• Task instructions:
Rewrite the rows from the line containing "Where should I" through the line containing "How do I perform: Uncheck", inclusive, with "lap 1" changed to "lap 2" and nothing else altered. Give only those lines.

• Listing:
** Start **

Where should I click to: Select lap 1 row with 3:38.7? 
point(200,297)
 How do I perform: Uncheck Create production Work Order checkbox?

** End **
** Start **

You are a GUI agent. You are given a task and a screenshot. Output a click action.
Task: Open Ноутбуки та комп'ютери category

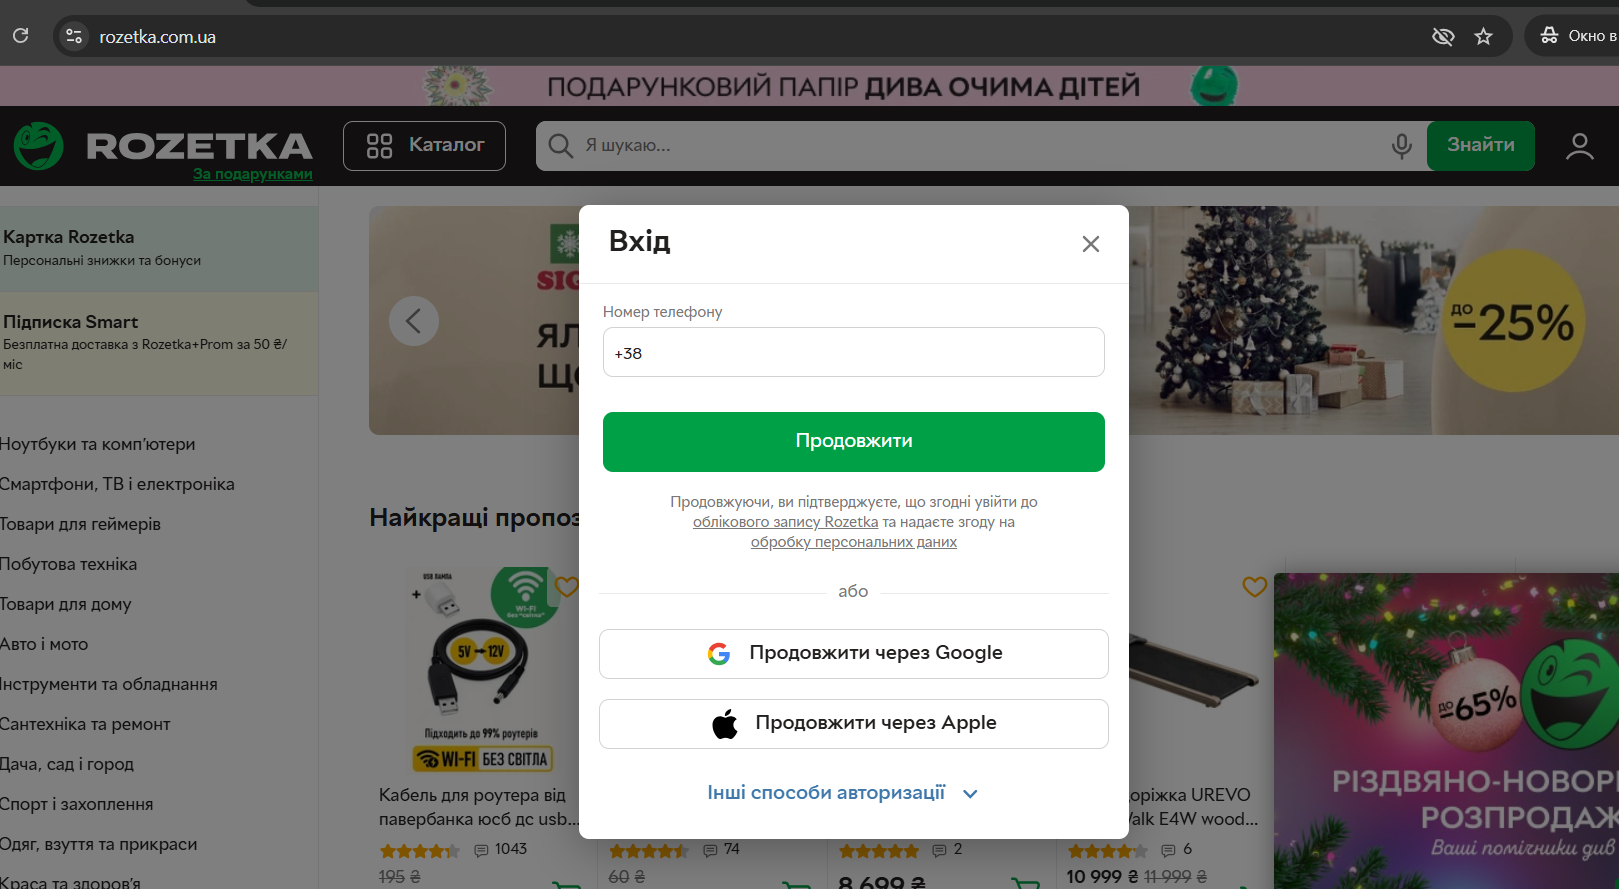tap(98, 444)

** End **

• Finished answer:
Where should I click to: Select lap 2 row with 3:38.7? 
point(200,297)
 How do I perform: Uncheck Create production Work Order checkbox?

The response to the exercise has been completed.